Mehmet Akif Ersoy: 2011'e kadar da ciddi bir mesafe kat edilmişti diyebiliriz. Ondan sonra bir anda Arap Baharı ve süreçlerle büyük ihtimalle başka bir noktaya geldi.
Ali Babacan: Evet, evet. Yani orada açıkçası Türkiye'nin de dış politikada ciddi hataları oldu. Yani başka ülkelerin iç işlerine çok müdahil olduk o dönemde. Bu yanlıştı yani. Özellikle Arap coğrafyasında biliyorsunuz tarihi bir Türkiye ile ilgili bir algı vardır.
Mehmet Akif Ersoy: Osmanlı'dan kalma.
Ali Babacan: Evet. Yani onlara çok dikkat etmek lazım. Yani “ya geliyorlar bizim içimize oynuyorlar, geliyorlar bizim iç siyasetimize oynuyorlar” Havası kötü bir şey.
Mehmet Akif Ersoy: İmparatorluk damarları kabardı.

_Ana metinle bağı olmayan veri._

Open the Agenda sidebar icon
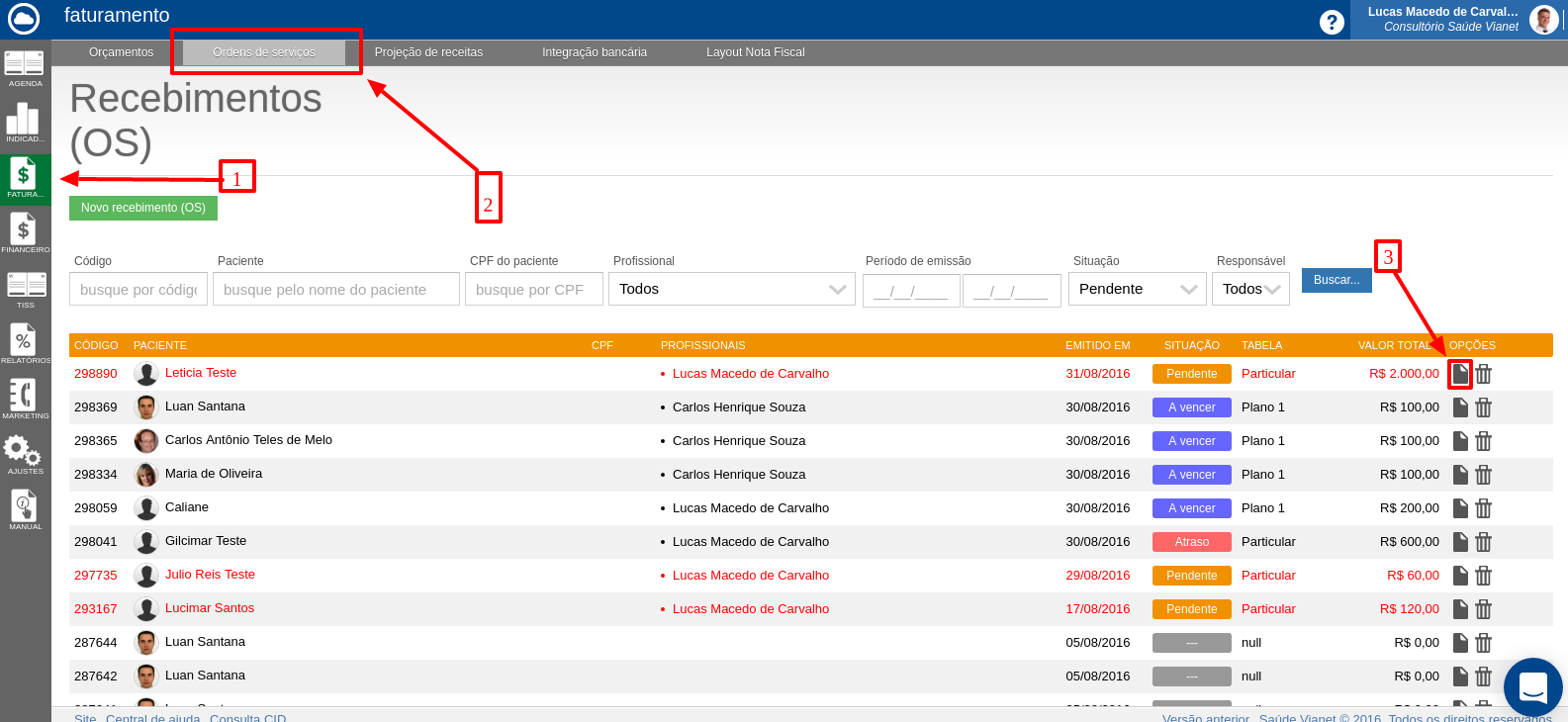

Ali Babacan: Yani orada da gereksiz yere, gereksiz yere bazı bölge ülkelerindeki yönetimleri biz ürküttük açıkçası o dönemde. O yanlış oldu. Halbuki o ülkenin kendi iş dinamikleriyle bir yönetim gelir, bir iktidar gelir. Kim gelirse gelsin biz o iktidarla iyi geçiniriz. Türkiye'nin çıkarları da bunu gerektirir. O ülkelerle olan ilişkilerimizin uzun vadede iyi gitmesi de bunu gerektirir. Çünkü önemli olan Türkiye'nin o ülkelerin halklarıyla olan bağdır. O ülkelerin halklarıyla bağ sağlam kurarsanız Türkiye güvenilir bir ülkedir. Türkiye'nin kimsenin toprağında gözü olmaz. İntibasını halklarda oluşturursanız zaten uzun vadede kazanan siz olursunuz. Onun için o dönemde de hataları oldu ama bunların hepsi büyük çoğunlukla telafi edilebilir şeyler. Fırsat kaçtı falan filan demiyoruz, Türkiye büyük ve güçlü ülke, yine sadece bu coğrafyanın değil dünyanın en önemli aktörlerinden birisi rahatlıkla olabilecek bir ülke Türkiye.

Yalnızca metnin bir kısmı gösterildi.